That's how my mother's life suddenly turned from wonderful to utter hell. As a high-school kid she was left alone with only her mother who was 36.

It just so happened that she met my father who lived at the Red cross in Zicka street with grandpa Trajko who came up with the idea of building the Belgrade drama theatre.

Namely, my grandfather initiated this idea and since he was a respected person in the Red cross, people flocked to support him. They held work actions in order to build the home of culture that would eventually become the theatre. Even famous actresses such as Tanja Lukjanova and Nada Kasapic participated in those work efforts, adding one brick at a time.

Anyways, the story of my parents is quite romantic. One evening they were out for a walk. He was escorting her from Zicka street to the corner of Maksima Gorkog and then Pristinska streets, across the way from the old Kikevac tavern which is long gone. He sort of half-jokingly asked her "Want to marry me?"

And my mother, only 15 years old at a time said "Yes, I just have to ask my mom."

She went inside and my father waited out front. Then she came out into the window and just nodded to him - mom had approved.

Tomorrow, the rascal came to pick up the bride. There was only one notary in Belgrade back then. They 'accosted' two witnesses on their way to him and got married in 1946, without even realizing they did in on Valentine's day.

And that was how they started their life together. They had four children together, but the little girl died as an infant because in those 50's there was some kind of infection outbreak in the city hospital and around thirty babies died. Including, sadly, my sister.

Another interesting thing about your father is that he used to play jazz when in the days when it was prohibited in our country.

He graduated from trading school, worked as an accountant and later chief of accounting, which made him well-known around the city. But he loved jazz a lot.

After the war jazz, as a perceived expression of capitalism, was banned in our country. That's why my father was even arrested once, when they caught him listening to Jazz in an American reading room. He spent the night in a cell because of it.

However, once jazz was unbanned, my father Branislav formed the Bis jazz trio with Dusan Kandic - a humorist who worked closely with director Lola Djukic - and Boza Miletic, a cameraman and husband to Tamara Miletic.

Were they any good?

The fact that they held a concert in Kolarac speaks more than words. My mother told me how she could barely get in from the crowd when she went to attend.

And then you were born.

I was born in 1949, a second child to my parents. I published a story called "Sincina" about it in the latest third part of my book "Uspomenar 212". The book came to be after I was asked to write a little story for the Radio Belgrade show "Dobro jutro deco".

The gist of the story is that I was born on Christmas, but on the second day, rather than the first, after midnight came and the guests had left.

My granddaughters love listening about that story because I tell them about my mother who had chestnut-colored hair. They love that.

Can you tell us about your earliest memories from childhood?

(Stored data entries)
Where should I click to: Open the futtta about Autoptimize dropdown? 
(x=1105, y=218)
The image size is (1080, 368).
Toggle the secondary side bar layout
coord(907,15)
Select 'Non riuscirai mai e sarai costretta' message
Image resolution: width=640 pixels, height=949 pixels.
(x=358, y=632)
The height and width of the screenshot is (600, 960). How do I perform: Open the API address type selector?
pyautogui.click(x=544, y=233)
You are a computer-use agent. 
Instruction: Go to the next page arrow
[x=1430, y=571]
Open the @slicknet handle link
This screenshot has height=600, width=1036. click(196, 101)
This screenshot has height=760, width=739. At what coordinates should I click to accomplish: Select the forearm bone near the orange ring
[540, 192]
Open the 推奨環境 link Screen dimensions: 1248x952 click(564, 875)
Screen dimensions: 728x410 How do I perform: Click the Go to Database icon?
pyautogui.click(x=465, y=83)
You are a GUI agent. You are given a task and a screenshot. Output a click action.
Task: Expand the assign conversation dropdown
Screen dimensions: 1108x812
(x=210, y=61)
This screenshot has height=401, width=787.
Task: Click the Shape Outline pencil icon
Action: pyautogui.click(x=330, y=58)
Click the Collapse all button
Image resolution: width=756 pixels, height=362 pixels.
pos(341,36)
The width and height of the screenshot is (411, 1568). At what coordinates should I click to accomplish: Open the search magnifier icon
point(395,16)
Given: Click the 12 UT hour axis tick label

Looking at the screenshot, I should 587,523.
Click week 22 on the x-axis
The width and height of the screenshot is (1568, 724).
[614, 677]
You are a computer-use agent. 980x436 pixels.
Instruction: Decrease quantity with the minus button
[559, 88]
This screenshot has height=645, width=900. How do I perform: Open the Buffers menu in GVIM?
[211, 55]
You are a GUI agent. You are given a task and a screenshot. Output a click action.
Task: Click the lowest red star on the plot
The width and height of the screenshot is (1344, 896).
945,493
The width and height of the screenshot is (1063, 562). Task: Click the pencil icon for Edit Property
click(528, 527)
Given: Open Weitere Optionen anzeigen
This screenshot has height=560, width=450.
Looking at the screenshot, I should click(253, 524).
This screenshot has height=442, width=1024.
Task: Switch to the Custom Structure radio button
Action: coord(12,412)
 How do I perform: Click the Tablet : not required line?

[Activity A]: Can you extract the passage from the interview about a Belgrade family between "Anyways, the story" and "mom had approved.", inclusive?
[Activity B]: Could you continue the interview about a Belgrade family from the point where it stops?
None of the stored data is needed here.

[Answer area A]:
Anyways, the story of my parents is quite romantic. One evening they were out for a walk. He was escorting her from Zicka street to the corner of Maksima Gorkog and then Pristinska streets, across the way from the old Kikevac tavern which is long gone. He sort of half-jokingly asked her "Want to marry me?"

And my mother, only 15 years old at a time said "Yes, I just have to ask my mom."

She went inside and my father waited out front. Then she came out into the window and just nodded to him - mom had approved.

[Answer area B]:
Those were somewhat sad days. My father worked and there were five of us to support back then - we had to live very modestly. My first memories were sad ones. I'd wake up to the sound of my mother snapping wooden coat hangers to light the fire with.

We lived in Silvio Kranjcevic street - it's a small bend at the end of Kajmakcalanska. We got there again, because of certain circumstances. My parents lived inside a villa in International brigades before, but a minister got his eye on the villa and moved out all its residents. My parents were relocated to the house where I was born.

This house had an owner of course but half of their property was taken in order to move in my parents. We got two rooms, a bathroom and one corridor. We didn't have a kitchen.

To this day my favorite place to hang out is the kitchen - I guess because we didn't have that space when I was a child.

The rooms were about 25m2 big each and impossible to keep warm in the winter. My father had just managed to get coal - which was hard to obtain back then - and brought it to our apartment in Internacionalnih brigada street, when we got evicted. The minister said he'd transfer our coal, but that never happened. That's what the 50's were like - those in power and authority positions were always right.

That's how breaking coat hangers or chopping up wardrobe drawers for kindle was something we woke up to every day. I can almost see it now - it was this ugly dark-pink wardrobe with some hideous decorations.

Still, I feel like we had a good childhood, we didn't mind the poverty that much.

For example, sometimes there was not much to eat in the house but my mother would warm up some cooking oil, salt it and then we'd get a loaf of bread and dip into it for breakfast.

You had to save everywhere you could.

One day my grandmother showed up holding something caked in mud. She'd found a 10-dinar paper bill. It was muddy outside, the snow was melting so it was all mixed up in dirt and mud. She found it by chance and brought it in.

My mother washed and ironed that bill then sent me to buy 25 grams of coffee and five non-filter cigarettes for her and grandma. That was how the two of them celebrated finding that bill.

What did kids do for fun back then?

I remember later, when I'd grown up a bit, my father went to Italy and brought me back a pair of roller skates. It was amazing. Back then there was this beautiful young girl who'd roller skate all around my neighborhood - it was Staka Novovic, RT Belgrade speaker.

Before that was a thing, people made these little wheel carts. I talked about it with Dragan Nikolic who lived in Pozarevacka street which runs slightly downhill. Someone would make that cart - a steering wheel in the front with one wheel and two wheels in the back with a board connecting them. Then they push someone down the street and those things make a terrible racket. Well, an elderly lady lived there and whenever someone would wheel down the street she'd rush out to hit them with a broom. Then Gaga somehow managed to snatch away her broom and throw it up onto the roof. A bunch of brooms ended up there. That's how the kids played.

On an unrelated note, I went to Filip Visnjic school in Jagiceva street, same as my father and where my grandmother used to teach. This is where to this day there are several large chestnut trees and one of our games involved collecting them as they drop and throwing them at each other.

But a lot of attention was given to education too.

Despite our poverty there was always time for a book. We got a book in French from our aunt which we used to learn French. Through a single-verse poem you learn two words.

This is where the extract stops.